YOUR OBJECTIVE |
Which lines in the items below contain the string "header", matching case exactly? Copy each such line in full.

TASK INPUT |
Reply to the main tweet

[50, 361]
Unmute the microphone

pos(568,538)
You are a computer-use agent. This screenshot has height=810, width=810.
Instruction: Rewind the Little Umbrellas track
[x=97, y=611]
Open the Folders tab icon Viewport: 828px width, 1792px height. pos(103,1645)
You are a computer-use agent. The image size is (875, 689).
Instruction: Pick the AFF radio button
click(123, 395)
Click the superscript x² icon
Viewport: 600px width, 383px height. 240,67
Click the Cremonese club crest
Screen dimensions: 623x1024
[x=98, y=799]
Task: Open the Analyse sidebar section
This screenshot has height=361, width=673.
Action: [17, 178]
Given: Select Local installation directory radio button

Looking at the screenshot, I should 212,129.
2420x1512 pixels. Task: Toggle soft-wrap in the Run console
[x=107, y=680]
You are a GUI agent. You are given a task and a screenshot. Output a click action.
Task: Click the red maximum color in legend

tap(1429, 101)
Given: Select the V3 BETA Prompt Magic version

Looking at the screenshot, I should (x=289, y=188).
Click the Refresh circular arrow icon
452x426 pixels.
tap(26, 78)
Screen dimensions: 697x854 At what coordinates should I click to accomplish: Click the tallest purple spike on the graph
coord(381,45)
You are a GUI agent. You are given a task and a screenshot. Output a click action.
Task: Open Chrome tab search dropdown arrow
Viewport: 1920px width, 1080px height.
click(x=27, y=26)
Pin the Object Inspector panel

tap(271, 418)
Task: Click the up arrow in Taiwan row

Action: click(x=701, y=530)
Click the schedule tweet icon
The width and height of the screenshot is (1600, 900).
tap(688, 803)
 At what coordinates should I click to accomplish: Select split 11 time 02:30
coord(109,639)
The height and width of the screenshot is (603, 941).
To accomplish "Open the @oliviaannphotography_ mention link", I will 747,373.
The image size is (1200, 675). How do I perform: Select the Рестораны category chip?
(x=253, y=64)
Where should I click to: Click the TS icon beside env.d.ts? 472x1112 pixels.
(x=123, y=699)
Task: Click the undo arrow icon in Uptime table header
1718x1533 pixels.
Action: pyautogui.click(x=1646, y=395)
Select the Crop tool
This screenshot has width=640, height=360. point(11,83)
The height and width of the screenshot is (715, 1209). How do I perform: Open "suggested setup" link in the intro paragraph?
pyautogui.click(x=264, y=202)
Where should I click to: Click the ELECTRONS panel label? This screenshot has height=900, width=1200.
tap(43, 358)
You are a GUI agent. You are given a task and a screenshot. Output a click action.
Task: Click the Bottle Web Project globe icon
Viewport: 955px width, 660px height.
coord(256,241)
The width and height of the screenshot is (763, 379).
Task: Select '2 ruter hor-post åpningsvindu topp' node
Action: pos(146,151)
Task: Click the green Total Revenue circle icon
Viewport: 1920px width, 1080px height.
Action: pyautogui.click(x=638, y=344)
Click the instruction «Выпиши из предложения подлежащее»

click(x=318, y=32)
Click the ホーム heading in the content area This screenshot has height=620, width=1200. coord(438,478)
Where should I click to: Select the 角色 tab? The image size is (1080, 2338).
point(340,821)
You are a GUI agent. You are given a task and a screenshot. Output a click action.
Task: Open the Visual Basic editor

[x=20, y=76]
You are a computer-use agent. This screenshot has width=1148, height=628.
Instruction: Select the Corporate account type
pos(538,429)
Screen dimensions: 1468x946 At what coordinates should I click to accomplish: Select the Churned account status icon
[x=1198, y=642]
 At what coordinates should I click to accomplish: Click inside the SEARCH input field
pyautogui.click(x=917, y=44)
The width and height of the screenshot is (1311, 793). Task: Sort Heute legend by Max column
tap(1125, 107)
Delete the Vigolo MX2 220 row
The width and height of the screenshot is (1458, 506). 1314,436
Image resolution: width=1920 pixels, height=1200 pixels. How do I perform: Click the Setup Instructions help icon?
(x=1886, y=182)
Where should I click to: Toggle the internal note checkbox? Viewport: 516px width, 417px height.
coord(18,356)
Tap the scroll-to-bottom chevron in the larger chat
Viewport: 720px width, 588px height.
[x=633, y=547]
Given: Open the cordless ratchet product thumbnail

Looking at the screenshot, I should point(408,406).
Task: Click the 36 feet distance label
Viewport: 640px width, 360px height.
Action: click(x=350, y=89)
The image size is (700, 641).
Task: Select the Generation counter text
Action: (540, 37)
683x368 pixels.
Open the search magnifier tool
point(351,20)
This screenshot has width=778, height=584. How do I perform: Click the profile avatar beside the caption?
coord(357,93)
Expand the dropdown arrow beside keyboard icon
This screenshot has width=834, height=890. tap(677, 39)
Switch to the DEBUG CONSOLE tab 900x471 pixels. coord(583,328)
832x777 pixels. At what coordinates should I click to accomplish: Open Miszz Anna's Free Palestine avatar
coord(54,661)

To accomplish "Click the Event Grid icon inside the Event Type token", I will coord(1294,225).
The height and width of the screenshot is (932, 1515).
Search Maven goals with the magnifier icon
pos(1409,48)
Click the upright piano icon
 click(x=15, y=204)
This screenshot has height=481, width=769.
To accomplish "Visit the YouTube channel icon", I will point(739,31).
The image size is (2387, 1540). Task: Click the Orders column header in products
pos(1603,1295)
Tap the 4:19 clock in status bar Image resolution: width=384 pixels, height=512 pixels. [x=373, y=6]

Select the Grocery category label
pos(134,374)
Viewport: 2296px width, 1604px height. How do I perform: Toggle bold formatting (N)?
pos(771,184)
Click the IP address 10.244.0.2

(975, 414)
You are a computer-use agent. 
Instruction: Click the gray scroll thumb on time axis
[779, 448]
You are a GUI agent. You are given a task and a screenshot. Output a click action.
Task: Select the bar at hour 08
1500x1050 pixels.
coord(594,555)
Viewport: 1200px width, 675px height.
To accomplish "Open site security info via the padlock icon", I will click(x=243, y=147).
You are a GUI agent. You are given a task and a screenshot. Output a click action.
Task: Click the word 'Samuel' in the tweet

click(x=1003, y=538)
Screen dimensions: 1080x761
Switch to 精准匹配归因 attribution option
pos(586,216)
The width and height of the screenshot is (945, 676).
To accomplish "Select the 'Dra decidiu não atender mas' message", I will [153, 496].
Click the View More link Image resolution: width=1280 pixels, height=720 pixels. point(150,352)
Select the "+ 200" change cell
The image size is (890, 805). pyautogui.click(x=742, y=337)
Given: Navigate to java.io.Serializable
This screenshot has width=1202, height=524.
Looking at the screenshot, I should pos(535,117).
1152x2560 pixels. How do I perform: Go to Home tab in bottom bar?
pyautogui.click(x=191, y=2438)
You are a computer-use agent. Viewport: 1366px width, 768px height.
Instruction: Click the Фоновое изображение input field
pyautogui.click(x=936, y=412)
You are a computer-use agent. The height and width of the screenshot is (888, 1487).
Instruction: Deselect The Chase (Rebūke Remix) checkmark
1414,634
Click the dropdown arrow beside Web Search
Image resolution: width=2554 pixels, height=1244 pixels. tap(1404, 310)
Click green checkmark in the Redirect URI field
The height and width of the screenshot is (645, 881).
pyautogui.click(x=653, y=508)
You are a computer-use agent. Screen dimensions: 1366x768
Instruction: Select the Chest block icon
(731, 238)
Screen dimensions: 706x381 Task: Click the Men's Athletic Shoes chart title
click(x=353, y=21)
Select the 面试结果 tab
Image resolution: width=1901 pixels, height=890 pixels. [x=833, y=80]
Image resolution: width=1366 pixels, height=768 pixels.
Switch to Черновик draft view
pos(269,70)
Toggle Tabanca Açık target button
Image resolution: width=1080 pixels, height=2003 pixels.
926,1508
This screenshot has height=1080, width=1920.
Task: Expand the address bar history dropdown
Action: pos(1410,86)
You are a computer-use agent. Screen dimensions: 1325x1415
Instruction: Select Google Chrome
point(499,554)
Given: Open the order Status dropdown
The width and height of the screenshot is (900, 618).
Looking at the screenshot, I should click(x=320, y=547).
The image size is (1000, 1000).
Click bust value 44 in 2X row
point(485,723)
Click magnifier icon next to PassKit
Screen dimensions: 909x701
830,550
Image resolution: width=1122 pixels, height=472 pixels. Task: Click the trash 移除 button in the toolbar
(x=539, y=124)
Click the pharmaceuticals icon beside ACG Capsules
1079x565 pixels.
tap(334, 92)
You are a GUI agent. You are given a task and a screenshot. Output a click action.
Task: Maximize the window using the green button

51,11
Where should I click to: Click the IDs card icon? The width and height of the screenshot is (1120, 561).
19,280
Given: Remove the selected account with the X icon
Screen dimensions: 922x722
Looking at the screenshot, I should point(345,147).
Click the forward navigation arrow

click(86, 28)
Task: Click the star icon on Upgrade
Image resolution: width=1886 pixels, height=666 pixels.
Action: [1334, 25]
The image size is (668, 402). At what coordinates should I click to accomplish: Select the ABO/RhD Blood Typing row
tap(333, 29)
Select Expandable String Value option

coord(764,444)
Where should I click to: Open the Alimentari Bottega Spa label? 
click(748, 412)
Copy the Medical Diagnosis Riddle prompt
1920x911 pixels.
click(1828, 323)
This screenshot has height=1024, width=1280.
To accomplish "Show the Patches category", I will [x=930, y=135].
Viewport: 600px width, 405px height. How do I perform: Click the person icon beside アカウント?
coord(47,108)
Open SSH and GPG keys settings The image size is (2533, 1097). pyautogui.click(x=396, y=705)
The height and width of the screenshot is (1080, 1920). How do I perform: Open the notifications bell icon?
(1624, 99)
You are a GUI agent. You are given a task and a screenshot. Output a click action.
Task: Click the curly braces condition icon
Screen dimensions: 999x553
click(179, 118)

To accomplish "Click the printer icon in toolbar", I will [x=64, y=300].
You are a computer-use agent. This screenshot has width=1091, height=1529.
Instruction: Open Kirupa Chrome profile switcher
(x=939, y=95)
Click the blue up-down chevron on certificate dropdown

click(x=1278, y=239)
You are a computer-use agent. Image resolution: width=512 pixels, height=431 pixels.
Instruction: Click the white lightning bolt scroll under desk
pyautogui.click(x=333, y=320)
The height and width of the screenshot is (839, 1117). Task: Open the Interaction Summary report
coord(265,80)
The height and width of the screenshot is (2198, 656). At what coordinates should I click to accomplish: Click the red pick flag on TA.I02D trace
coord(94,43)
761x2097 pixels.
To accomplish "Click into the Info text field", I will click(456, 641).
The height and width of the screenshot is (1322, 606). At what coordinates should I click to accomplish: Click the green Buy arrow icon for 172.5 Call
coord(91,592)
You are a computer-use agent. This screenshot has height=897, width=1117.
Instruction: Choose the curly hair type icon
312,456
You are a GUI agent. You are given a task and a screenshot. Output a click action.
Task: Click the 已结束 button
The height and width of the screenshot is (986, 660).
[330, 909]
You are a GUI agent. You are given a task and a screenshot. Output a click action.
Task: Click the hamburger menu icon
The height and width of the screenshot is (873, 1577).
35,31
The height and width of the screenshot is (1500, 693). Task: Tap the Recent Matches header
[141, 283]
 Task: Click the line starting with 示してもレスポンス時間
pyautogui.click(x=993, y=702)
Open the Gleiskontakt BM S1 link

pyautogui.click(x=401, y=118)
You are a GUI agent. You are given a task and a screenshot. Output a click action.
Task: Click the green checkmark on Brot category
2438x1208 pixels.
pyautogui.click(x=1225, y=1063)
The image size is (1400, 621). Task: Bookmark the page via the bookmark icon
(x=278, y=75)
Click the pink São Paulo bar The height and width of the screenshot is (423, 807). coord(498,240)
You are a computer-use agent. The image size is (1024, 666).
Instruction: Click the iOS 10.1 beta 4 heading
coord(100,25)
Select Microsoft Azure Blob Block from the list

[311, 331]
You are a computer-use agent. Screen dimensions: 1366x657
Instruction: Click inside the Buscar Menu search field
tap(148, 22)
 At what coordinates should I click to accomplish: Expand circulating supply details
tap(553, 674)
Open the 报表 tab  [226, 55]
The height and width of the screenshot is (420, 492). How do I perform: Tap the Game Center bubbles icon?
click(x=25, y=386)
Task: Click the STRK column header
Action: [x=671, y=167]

OUTPUT OF THE EXERCISE |
Task: Click the undo arrow icon in Uptime table header
The image size is (2387, 1540). Task: Click the Orders column header in products
The height and width of the screenshot is (1500, 693). Task: Tap the Recent Matches header
Task: Click the STRK column header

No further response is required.